Copy out, unchanged, the part of the listing that begins with the line containing "Click 2024 trim AT4, Denali, SLE, SLT" and ends with the line containing "click(x=26, y=407)", including both of those lines.

## Excerpt from a dataset
● ● ●

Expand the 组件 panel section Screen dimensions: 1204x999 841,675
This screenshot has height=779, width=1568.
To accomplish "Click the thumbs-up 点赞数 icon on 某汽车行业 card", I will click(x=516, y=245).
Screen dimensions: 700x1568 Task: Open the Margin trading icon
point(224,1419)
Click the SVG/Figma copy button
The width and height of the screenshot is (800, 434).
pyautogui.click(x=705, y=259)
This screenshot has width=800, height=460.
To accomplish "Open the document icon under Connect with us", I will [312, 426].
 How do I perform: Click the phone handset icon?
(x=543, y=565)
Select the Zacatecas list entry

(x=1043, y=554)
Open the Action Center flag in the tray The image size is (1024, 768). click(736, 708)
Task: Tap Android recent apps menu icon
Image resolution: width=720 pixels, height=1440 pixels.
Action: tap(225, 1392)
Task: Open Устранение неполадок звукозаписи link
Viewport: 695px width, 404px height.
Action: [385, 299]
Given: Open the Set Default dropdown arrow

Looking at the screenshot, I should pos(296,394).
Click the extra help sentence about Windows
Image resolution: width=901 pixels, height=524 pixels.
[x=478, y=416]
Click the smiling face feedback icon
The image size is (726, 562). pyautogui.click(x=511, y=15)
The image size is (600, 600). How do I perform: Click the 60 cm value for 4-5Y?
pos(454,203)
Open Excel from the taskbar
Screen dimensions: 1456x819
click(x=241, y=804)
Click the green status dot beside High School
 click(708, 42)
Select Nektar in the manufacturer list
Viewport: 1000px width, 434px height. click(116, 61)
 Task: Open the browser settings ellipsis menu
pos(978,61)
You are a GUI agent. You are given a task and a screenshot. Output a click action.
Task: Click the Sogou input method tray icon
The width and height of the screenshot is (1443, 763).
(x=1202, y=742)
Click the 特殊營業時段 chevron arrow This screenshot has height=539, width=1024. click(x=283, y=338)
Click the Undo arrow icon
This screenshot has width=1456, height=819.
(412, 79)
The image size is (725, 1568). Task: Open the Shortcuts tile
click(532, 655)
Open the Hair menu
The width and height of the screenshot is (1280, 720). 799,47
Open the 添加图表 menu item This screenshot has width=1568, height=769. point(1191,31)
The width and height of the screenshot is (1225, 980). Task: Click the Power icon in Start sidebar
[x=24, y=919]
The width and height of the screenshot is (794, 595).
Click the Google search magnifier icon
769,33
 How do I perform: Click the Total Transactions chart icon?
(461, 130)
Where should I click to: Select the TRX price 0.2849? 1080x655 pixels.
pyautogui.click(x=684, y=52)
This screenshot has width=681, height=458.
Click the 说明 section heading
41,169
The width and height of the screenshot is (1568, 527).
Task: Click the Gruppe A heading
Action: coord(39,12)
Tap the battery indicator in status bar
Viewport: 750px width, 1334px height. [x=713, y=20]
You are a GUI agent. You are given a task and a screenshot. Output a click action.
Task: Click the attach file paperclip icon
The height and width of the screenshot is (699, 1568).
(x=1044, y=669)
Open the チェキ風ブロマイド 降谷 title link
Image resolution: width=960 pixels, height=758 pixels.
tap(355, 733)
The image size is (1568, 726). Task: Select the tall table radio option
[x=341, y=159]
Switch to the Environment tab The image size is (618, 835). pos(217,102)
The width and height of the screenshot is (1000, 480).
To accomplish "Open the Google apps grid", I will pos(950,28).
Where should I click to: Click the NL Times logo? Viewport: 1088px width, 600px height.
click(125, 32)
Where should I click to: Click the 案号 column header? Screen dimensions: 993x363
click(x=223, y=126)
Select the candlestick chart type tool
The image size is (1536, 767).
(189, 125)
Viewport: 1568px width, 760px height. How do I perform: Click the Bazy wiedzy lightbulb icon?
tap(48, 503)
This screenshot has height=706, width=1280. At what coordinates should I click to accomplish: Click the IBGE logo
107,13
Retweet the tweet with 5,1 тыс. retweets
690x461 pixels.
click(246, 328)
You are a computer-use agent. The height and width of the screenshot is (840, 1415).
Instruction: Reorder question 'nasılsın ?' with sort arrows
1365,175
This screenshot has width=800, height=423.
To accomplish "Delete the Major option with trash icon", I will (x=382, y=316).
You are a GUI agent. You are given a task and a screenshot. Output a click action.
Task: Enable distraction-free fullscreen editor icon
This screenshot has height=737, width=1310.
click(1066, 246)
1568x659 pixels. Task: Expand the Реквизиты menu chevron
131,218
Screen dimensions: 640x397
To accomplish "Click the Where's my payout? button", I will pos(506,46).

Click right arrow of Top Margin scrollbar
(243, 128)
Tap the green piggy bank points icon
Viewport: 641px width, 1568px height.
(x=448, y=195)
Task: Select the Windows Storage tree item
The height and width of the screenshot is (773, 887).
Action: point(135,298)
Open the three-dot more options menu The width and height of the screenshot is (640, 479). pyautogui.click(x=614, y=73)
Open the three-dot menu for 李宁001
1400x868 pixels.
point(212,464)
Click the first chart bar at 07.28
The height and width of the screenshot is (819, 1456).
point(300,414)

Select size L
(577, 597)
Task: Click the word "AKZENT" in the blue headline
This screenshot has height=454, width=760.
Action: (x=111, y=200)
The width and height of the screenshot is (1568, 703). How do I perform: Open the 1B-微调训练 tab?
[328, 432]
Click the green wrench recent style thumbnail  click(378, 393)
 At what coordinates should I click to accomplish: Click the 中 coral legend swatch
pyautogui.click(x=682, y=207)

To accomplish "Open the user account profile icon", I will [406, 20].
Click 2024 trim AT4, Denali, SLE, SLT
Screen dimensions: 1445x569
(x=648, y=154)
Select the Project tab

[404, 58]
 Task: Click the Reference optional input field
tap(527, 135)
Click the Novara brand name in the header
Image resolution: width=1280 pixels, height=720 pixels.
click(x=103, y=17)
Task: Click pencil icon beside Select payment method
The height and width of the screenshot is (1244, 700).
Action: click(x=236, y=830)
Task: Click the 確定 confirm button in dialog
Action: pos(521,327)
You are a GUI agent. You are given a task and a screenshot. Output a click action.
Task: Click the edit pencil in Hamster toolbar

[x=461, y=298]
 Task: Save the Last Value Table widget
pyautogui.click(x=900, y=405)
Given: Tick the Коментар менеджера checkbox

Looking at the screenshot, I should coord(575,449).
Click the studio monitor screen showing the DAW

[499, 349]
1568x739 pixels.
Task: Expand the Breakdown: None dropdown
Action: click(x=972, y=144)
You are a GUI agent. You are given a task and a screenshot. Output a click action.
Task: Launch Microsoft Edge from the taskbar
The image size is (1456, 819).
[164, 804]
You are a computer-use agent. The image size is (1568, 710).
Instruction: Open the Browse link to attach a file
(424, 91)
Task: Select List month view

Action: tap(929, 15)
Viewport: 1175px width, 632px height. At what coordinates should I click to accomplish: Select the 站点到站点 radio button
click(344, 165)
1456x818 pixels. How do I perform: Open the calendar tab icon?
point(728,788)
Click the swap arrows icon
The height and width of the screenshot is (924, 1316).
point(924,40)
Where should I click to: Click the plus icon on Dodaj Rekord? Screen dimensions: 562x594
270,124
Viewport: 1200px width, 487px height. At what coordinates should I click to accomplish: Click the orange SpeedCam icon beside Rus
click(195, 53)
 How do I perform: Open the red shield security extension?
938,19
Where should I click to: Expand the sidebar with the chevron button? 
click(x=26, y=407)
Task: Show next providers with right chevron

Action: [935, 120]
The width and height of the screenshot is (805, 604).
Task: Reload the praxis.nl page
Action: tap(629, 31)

● ● ●

## Solved exercise
Click 2024 trim AT4, Denali, SLE, SLT
Screen dimensions: 1445x569
(x=648, y=154)
Select the Project tab

[404, 58]
 Task: Click the Reference optional input field
tap(527, 135)
Click the Novara brand name in the header
Image resolution: width=1280 pixels, height=720 pixels.
click(x=103, y=17)
Task: Click pencil icon beside Select payment method
The height and width of the screenshot is (1244, 700).
Action: click(x=236, y=830)
Task: Click the 確定 confirm button in dialog
Action: pos(521,327)
You are a GUI agent. You are given a task and a screenshot. Output a click action.
Task: Click the edit pencil in Hamster toolbar

[x=461, y=298]
 Task: Save the Last Value Table widget
pyautogui.click(x=900, y=405)
Given: Tick the Коментар менеджера checkbox

Looking at the screenshot, I should coord(575,449).
Click the studio monitor screen showing the DAW

[499, 349]
1568x739 pixels.
Task: Expand the Breakdown: None dropdown
Action: click(x=972, y=144)
You are a GUI agent. You are given a task and a screenshot. Output a click action.
Task: Launch Microsoft Edge from the taskbar
The image size is (1456, 819).
[164, 804]
You are a computer-use agent. The image size is (1568, 710).
Instruction: Open the Browse link to attach a file
(424, 91)
Task: Select List month view

Action: tap(929, 15)
Viewport: 1175px width, 632px height. At what coordinates should I click to accomplish: Select the 站点到站点 radio button
click(344, 165)
1456x818 pixels. How do I perform: Open the calendar tab icon?
point(728,788)
Click the swap arrows icon
The height and width of the screenshot is (924, 1316).
point(924,40)
Where should I click to: Click the plus icon on Dodaj Rekord? Screen dimensions: 562x594
270,124
Viewport: 1200px width, 487px height. At what coordinates should I click to accomplish: Click the orange SpeedCam icon beside Rus
click(195, 53)
 How do I perform: Open the red shield security extension?
938,19
Where should I click to: Expand the sidebar with the chevron button? 
click(x=26, y=407)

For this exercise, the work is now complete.